BEGIN Selected excerpt

By Hector Igbikiowubo & Yemie Adeoye
THE Shell Nigeria Exploration and Production Company (SNEPCO), a subsidiary of the Anglo-Dutch oil giant, Shell, yesterday disclosed that the offshore oil industry in the country has lost momentum owing to uncertainties governing investment terms.

It was also gathered that crude oil production from Nigeria ’s deepwater portfolio now accounts for 28 per cent of the country’s daily output.

These were revealed in a presentation titled: Nigeria ’s deepwater journey and the challenges ahead, made by Mr. Chike Onyejekwu, the Managing Director of SNEPCO, at the ongoing annual conference and exhibition of the National Association of Petroleum Explorationists (NAPE) in Abuja yesterday.

He said the Oil Producers Trade Section (OPTS), including Shell, recognise the need to review Nigeria ’s oil sector framework and fully support the underlying objectives of the Petroleum Industry Bill.

“It is right and proper that resource holders should seek to maximise value from their own resources. To do so, the bill must find a fair balance to allow the government to extract value during good times and ensure continued investment during tougher times.”

Members of the OPTS believe that the current bill hasn’t yet found the right balance. The PIB proposes multiple, increased royalties and fiscal terms that will make new investments in deepwater uneconomic,” he noted.

The Shell boss said the bill also excludes a number of legitimate costs from being recovered, adding that uncertainties around these issues are already stalling development of major discovered resources and discouraging companies from undertaking the aggressive exploration programmes which were launched under the 1993 PSCs.

He said Shell and other members of the OPTS are ready and keen to undertake more projects in Nigeria, adding however that a regime that balances the risks investors take with the rewards they can expects is required.

“And we need a regime that recognises investment decisions taken under old terms. Transition arrangements are essential to reassure operators that have considerable exposure,” Onyejekwu further pointed out.

He said according to statistics from the OPTS, multi-billion dollar offshore projects have added 600,000 barrels of production per day to the country’s total output, providing a valuable cushion to offset onshore production declines resulting from the security challenges in the Niger Delta.

Onyejekwu also disclosed that the company’s operated Bonga deepwater project has paid net cash put at $6 billion (about N912 billion) to the Nigerian National Petroleum Corporation (NNPC) and the Federal Government in the last four years.

He noted that even though the development of the Bonga deepwater project entailed no investment for the NNPC at all, the country has benefited immensely from the investment.

“In addition to the specialist Nigerian deepwater engineers we have trained for Bonga, the project provided work for other companies. For example, Nigerdock’s Snake Island facility in Lagos was developed as a support base for Bonga’s operations and a modern ABB onshore base was established at Onne in Rivers State for subsea equipment testing and maintenance. All these benefits flow as a direct result of the 1993 PSCs that have underpinned offshore development.”

He described the 1993 PSC terms as groundbreaking, noting that these terms established the right balance of risk and reward that convinced global players to commit to investment.

“The 1993 PSCs offered low royalties rates – zero per cent for water deeper than 1000 metres. They also provided an Investment Tax Credit – or ITC: investments could be offset against tax at rate of 50 per cent. As a result, international oil companies came to the Gulf of Guinea and deployed their global experience and advanced technology,” he enthused.

END Selected excerpt
BEGIN Data

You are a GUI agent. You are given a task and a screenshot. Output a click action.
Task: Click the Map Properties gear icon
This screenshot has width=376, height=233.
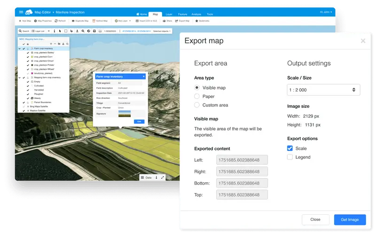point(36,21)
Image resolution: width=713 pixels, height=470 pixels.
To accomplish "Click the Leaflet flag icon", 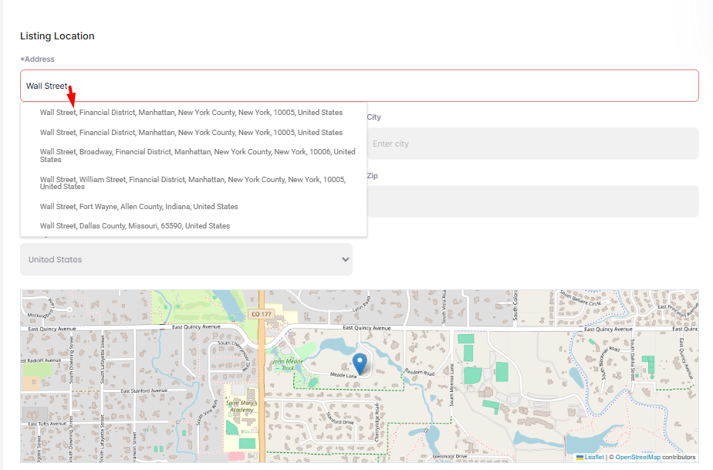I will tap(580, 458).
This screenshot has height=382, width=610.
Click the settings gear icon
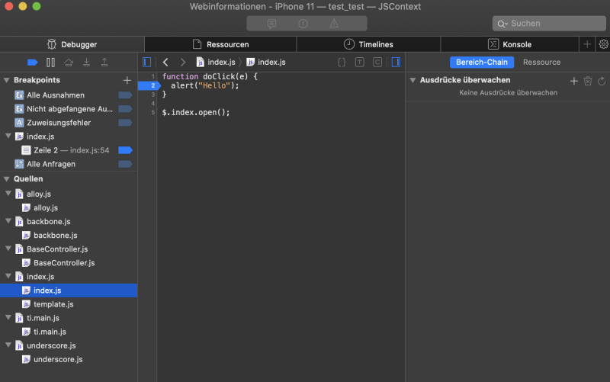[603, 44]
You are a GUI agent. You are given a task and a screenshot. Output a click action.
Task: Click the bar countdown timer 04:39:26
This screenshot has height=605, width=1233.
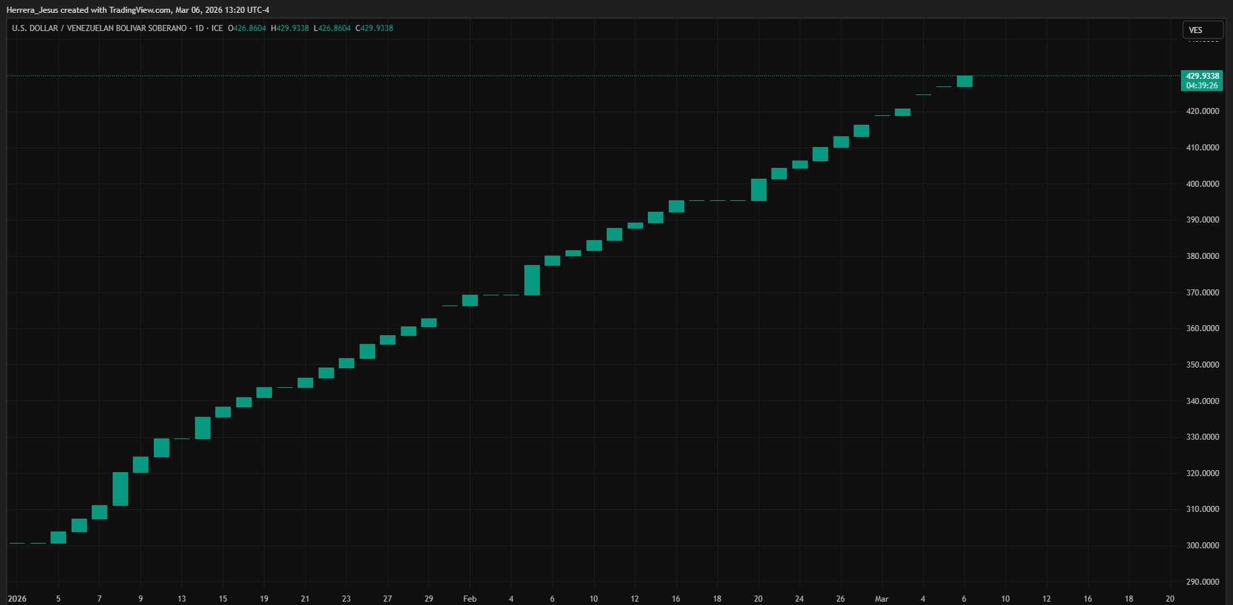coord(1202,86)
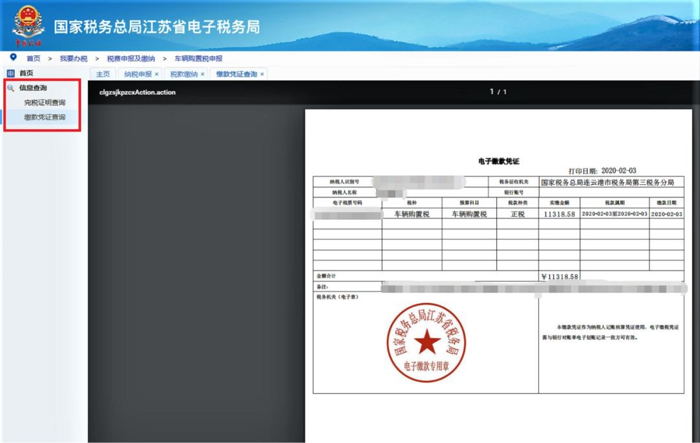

END Data
BEGIN Data

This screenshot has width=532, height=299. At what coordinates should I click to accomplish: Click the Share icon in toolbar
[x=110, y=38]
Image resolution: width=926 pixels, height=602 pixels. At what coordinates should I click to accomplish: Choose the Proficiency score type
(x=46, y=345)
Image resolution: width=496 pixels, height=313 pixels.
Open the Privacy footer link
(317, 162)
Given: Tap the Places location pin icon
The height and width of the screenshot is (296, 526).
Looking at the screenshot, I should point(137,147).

END Data

• Description of the task
List every percentage stated in the article on Nigeria's deepwater oil industry, and give what each one refers to. The entries have no role in this exercise.

• Output for this task
- 28 per cent: the share of Nigeria's daily crude oil output that comes from its deepwater portfolio
- Zero per cent: the royalty rate under the 1993 PSCs for water deeper than 1000 metres
- 50 per cent: the rate at which investments could be offset against tax under the Investment Tax Credit in the 1993 PSCs